# Your goal
From the records below, copy the lines that include "computer".

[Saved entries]
════════

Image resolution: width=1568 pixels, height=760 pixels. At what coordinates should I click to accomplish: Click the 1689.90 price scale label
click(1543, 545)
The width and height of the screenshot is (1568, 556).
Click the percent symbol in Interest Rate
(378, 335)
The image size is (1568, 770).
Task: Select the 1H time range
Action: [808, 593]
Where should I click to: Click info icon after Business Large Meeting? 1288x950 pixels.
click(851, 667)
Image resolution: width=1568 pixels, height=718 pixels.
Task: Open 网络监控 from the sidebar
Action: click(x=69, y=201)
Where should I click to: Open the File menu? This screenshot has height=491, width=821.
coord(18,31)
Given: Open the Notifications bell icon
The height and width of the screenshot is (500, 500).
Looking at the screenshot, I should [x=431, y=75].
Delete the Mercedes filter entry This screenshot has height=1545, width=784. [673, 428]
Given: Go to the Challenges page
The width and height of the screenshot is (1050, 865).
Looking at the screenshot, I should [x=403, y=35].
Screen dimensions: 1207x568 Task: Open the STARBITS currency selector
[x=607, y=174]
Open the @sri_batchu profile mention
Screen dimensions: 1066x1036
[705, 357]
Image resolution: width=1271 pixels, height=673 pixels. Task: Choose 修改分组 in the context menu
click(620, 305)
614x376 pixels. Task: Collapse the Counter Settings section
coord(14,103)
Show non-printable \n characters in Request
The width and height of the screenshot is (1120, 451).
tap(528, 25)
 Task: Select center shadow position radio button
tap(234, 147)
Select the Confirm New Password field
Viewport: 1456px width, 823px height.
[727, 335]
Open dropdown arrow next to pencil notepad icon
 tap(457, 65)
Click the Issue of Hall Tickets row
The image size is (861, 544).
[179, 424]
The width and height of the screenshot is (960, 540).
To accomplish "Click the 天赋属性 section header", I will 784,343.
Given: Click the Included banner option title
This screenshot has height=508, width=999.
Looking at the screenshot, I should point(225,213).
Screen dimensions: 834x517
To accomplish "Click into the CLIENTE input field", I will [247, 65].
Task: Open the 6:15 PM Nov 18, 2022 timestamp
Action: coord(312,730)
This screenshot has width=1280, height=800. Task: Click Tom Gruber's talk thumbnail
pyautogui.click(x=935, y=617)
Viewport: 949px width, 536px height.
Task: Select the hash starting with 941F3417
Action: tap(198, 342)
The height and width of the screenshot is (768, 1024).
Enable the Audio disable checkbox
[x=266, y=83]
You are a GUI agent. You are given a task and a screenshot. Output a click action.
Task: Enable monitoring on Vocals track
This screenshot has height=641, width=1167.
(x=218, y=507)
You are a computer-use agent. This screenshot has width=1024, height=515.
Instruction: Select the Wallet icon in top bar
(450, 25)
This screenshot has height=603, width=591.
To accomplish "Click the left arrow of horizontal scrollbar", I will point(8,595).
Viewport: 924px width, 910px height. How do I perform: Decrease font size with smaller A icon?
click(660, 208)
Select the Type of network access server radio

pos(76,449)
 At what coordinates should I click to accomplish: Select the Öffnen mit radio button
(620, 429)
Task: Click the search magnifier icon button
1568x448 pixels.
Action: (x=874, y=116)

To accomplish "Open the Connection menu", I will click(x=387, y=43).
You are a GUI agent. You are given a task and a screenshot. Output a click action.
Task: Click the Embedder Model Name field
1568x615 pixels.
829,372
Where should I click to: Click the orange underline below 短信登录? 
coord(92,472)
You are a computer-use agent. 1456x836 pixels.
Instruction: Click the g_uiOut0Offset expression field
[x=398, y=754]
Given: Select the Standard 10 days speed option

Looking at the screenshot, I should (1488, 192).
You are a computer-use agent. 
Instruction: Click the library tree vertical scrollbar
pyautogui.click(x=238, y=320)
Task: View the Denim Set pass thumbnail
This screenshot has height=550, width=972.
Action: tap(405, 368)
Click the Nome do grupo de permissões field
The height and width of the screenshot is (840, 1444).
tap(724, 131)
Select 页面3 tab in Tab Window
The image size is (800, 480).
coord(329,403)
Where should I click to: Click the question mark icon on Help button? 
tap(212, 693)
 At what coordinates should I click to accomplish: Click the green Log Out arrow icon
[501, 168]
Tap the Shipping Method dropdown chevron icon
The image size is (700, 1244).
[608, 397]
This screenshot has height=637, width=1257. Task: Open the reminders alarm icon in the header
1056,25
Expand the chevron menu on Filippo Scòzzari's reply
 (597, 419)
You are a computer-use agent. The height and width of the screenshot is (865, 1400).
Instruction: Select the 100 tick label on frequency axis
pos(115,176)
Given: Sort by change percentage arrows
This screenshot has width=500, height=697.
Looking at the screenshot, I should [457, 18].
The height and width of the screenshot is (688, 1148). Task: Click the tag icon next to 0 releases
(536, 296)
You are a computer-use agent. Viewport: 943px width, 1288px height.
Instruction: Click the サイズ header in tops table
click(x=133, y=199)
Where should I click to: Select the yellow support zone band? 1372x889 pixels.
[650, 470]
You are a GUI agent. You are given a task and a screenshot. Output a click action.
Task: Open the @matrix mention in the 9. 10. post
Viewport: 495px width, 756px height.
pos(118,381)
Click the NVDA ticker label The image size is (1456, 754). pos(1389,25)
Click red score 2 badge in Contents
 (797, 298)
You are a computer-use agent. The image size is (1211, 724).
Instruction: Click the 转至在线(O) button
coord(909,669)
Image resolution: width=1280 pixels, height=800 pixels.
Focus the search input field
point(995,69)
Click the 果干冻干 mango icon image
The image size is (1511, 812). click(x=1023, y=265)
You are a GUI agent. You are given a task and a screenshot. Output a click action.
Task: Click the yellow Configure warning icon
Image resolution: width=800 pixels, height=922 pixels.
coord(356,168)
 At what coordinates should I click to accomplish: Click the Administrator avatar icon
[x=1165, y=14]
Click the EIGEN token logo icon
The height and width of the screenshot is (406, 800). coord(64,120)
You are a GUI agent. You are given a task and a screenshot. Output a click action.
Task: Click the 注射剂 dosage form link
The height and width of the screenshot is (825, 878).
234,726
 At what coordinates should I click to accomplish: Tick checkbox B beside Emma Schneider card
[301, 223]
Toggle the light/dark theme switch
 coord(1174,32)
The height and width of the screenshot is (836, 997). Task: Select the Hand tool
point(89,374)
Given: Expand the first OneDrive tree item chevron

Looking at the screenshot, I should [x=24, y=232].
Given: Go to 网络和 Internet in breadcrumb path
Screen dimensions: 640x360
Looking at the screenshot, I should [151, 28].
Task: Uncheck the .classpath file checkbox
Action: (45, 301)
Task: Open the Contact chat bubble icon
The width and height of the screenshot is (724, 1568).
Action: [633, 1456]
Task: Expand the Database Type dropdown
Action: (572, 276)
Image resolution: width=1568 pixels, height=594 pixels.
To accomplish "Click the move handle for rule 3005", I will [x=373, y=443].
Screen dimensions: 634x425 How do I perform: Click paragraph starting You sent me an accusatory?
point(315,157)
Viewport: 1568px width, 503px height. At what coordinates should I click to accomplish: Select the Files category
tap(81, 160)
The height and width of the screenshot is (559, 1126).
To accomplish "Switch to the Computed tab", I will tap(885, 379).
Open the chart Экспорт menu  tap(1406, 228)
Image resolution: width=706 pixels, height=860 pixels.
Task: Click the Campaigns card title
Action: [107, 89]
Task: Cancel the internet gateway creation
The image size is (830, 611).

════════

# Answer to this problem
You are a computer-use agent. This screenshot has width=1024, height=515.
You are a computer-use agent. 1456x836 pixels.
You are a computer-use agent. 
You are a computer-use agent. The height and width of the screenshot is (865, 1400).
You are a computer-use agent. Viewport: 943px width, 1288px height.
You are a computer-use agent. The image size is (1211, 724).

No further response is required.